Segment Start: SOURCE MATERIAL
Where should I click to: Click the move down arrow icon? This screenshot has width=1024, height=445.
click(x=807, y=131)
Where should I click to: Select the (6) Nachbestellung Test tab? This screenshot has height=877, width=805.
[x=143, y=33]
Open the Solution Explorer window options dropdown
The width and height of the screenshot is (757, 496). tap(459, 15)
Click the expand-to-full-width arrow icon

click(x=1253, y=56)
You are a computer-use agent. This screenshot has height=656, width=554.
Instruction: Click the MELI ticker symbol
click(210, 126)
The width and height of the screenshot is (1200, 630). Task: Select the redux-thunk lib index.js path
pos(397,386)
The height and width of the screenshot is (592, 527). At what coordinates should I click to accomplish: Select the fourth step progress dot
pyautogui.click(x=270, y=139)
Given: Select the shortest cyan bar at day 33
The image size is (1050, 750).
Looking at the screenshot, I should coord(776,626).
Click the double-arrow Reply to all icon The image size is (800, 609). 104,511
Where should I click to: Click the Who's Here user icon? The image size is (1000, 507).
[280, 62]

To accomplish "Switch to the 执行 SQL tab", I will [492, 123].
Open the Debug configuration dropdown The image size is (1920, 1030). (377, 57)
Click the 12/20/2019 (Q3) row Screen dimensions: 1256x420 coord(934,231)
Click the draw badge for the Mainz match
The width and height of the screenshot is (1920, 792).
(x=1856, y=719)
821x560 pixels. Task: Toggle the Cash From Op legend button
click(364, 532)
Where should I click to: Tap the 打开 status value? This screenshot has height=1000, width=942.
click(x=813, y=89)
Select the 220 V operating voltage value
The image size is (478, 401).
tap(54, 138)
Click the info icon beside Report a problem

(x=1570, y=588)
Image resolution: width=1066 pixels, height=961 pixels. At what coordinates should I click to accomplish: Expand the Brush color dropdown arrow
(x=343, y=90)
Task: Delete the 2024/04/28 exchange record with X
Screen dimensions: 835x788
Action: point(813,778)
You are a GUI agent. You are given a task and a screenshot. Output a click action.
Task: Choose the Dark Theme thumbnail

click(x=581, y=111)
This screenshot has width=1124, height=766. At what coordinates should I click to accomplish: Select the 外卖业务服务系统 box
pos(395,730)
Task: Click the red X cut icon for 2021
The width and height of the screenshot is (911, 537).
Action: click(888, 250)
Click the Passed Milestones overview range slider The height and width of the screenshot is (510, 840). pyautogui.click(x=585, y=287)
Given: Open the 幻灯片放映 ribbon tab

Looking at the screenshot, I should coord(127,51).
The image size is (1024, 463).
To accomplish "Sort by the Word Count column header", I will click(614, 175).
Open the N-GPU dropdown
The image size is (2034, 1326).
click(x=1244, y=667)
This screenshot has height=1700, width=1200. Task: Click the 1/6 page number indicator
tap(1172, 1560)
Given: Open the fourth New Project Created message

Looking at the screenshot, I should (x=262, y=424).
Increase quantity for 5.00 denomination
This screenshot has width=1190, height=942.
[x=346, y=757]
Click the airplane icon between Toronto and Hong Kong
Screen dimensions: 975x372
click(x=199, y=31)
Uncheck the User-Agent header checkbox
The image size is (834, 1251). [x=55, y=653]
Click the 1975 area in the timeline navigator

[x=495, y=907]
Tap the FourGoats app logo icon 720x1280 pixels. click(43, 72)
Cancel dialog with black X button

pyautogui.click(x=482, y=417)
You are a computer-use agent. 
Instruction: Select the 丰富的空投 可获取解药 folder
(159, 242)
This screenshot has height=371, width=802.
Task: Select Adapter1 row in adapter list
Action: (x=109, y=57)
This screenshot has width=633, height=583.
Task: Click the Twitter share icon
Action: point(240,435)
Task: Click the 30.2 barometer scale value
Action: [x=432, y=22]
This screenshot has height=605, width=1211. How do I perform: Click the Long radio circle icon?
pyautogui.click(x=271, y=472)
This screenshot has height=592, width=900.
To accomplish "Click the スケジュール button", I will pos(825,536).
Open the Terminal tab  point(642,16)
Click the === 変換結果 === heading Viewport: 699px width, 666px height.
Segment End: SOURCE MATERIAL
§ WHAT YOU NEED TO DO
For each record above, give it again without a single change.

§ ANSWER FOR THIS EXERCISE
Where should I click to: Click the move down arrow icon? This screenshot has width=1024, height=445.
click(x=807, y=131)
Where should I click to: Select the (6) Nachbestellung Test tab? This screenshot has height=877, width=805.
[x=143, y=33]
Open the Solution Explorer window options dropdown
The width and height of the screenshot is (757, 496). tap(459, 15)
Click the expand-to-full-width arrow icon

click(x=1253, y=56)
You are a computer-use agent. This screenshot has height=656, width=554.
Instruction: Click the MELI ticker symbol
click(210, 126)
The width and height of the screenshot is (1200, 630). Task: Select the redux-thunk lib index.js path
pos(397,386)
The height and width of the screenshot is (592, 527). At what coordinates should I click to accomplish: Select the fourth step progress dot
pyautogui.click(x=270, y=139)
Given: Select the shortest cyan bar at day 33
The image size is (1050, 750).
Looking at the screenshot, I should coord(776,626).
Click the double-arrow Reply to all icon The image size is (800, 609). 104,511
Where should I click to: Click the Who's Here user icon? The image size is (1000, 507).
[280, 62]

To accomplish "Switch to the 执行 SQL tab", I will [492, 123].
Open the Debug configuration dropdown The image size is (1920, 1030). (377, 57)
Click the 12/20/2019 (Q3) row Screen dimensions: 1256x420 coord(934,231)
Click the draw badge for the Mainz match
The width and height of the screenshot is (1920, 792).
(x=1856, y=719)
821x560 pixels. Task: Toggle the Cash From Op legend button
click(364, 532)
Where should I click to: Tap the 打开 status value? This screenshot has height=1000, width=942.
click(x=813, y=89)
Select the 220 V operating voltage value
The image size is (478, 401).
tap(54, 138)
Click the info icon beside Report a problem

(x=1570, y=588)
Image resolution: width=1066 pixels, height=961 pixels. At what coordinates should I click to accomplish: Expand the Brush color dropdown arrow
(x=343, y=90)
Task: Delete the 2024/04/28 exchange record with X
Screen dimensions: 835x788
Action: point(813,778)
You are a GUI agent. You are given a task and a screenshot. Output a click action.
Task: Choose the Dark Theme thumbnail

click(x=581, y=111)
This screenshot has width=1124, height=766. At what coordinates should I click to accomplish: Select the 外卖业务服务系统 box
pos(395,730)
Task: Click the red X cut icon for 2021
The width and height of the screenshot is (911, 537).
Action: click(888, 250)
Click the Passed Milestones overview range slider The height and width of the screenshot is (510, 840). pyautogui.click(x=585, y=287)
Given: Open the 幻灯片放映 ribbon tab

Looking at the screenshot, I should coord(127,51).
The image size is (1024, 463).
To accomplish "Sort by the Word Count column header", I will click(614, 175).
Open the N-GPU dropdown
The image size is (2034, 1326).
click(x=1244, y=667)
This screenshot has height=1700, width=1200. Task: Click the 1/6 page number indicator
tap(1172, 1560)
Given: Open the fourth New Project Created message

Looking at the screenshot, I should (x=262, y=424).
Increase quantity for 5.00 denomination
This screenshot has width=1190, height=942.
[x=346, y=757]
Click the airplane icon between Toronto and Hong Kong
Screen dimensions: 975x372
click(x=199, y=31)
Uncheck the User-Agent header checkbox
The image size is (834, 1251). [x=55, y=653]
Click the 1975 area in the timeline navigator

[x=495, y=907]
Tap the FourGoats app logo icon 720x1280 pixels. click(43, 72)
Cancel dialog with black X button

pyautogui.click(x=482, y=417)
You are a computer-use agent. 
Instruction: Select the 丰富的空投 可获取解药 folder
(159, 242)
This screenshot has height=371, width=802.
Task: Select Adapter1 row in adapter list
Action: (x=109, y=57)
This screenshot has width=633, height=583.
Task: Click the Twitter share icon
Action: point(240,435)
Task: Click the 30.2 barometer scale value
Action: [x=432, y=22]
This screenshot has height=605, width=1211. How do I perform: Click the Long radio circle icon?
pyautogui.click(x=271, y=472)
This screenshot has height=592, width=900.
To accomplish "Click the スケジュール button", I will pos(825,536).
Open the Terminal tab  point(642,16)
Click the === 変換結果 === heading Viewport: 699px width, 666px height.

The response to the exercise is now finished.